中国に6年間スパイ容疑で拘束され、2022年10月に帰国した元日中青年交流協会理事長の鈴木英司さん。2023年7月に反スパイ法が改正された中国では、誰もが捕まる危険性があると指摘します。
然拘束された鈴木英司さん。拘束から解放まで6年間、一番つらかったのが拘束されてから逮捕までの約7カ月間に及ぶ居住監視だったといいます。トイレに行くときも見られていたと鈴木さんは振り返ります。監視と取り調べ。永遠と続くなかで切望したことがありました。
鈴木さん:
「1回だけ太陽を見せてほしいって言って太陽を見た時があったんですよ。それをもっと近づきたかったんですが、それはだめだと。太陽見たとき、太陽があったかくてねー。涙が出ました。15分間だけ。それからはもう請求しなかったです」
なぜ逮捕されたのか
日中友好のために活動してきた鈴木さん。なぜスパイ容疑で逮捕されたのでしょうか。
鈴木さん:
「具体的に言うと、日本の公安調査庁は中国が認定した、いわゆるスパイ機関ということですから。したがって、私は公安調査庁の送ったスパイであると」
スパイとして中国に来たと疑われた鈴木さん。起訴事由は、中国の外交官と北朝鮮について会話したことでした。
いつ拘束されるかわからない
鈴木さんが心配していることがあります。それが反スパイ法の改正です。
中国の国家安全省はSNSの公式アカウントに動画を投稿しています。その動画には「あなたは私を探す必要はない。私はずっといる」というメッセージが載っています。

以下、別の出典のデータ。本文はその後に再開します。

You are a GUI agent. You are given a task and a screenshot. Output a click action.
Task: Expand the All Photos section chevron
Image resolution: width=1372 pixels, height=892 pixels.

スパイ法の改正で、あいまいだと指摘されているスパイ行為の定義が拡大され、中国政府による取り締まりのさらなる強化が懸念されています。
鈴木さん:
「いつ拘束されるかわからないという危険性はあります。いつでも引っ張ることができます。身体検査、拘束、荷物の没収もできる、飛行機の出入国も制限できるとか書いてあります。範囲が広くなって、権限が強くなりました。しかし(逮捕の)理由は明らかになりません」
5人の日本人がまだ拘束されている
鈴木さん:
「今度の反スパイ法っていうのは、ほんとに怖いんです。気を付けることも難しいんですよ。これといった対応策もない。だから重ねて言うように捕まった時にどうするかが大事なんです」
今、中国に拘束され、解放されていない日本人は、アステラス製薬の男性社員も含めて5人います。いかに解放を促していくのか。政府には、その外交手腕が求められています。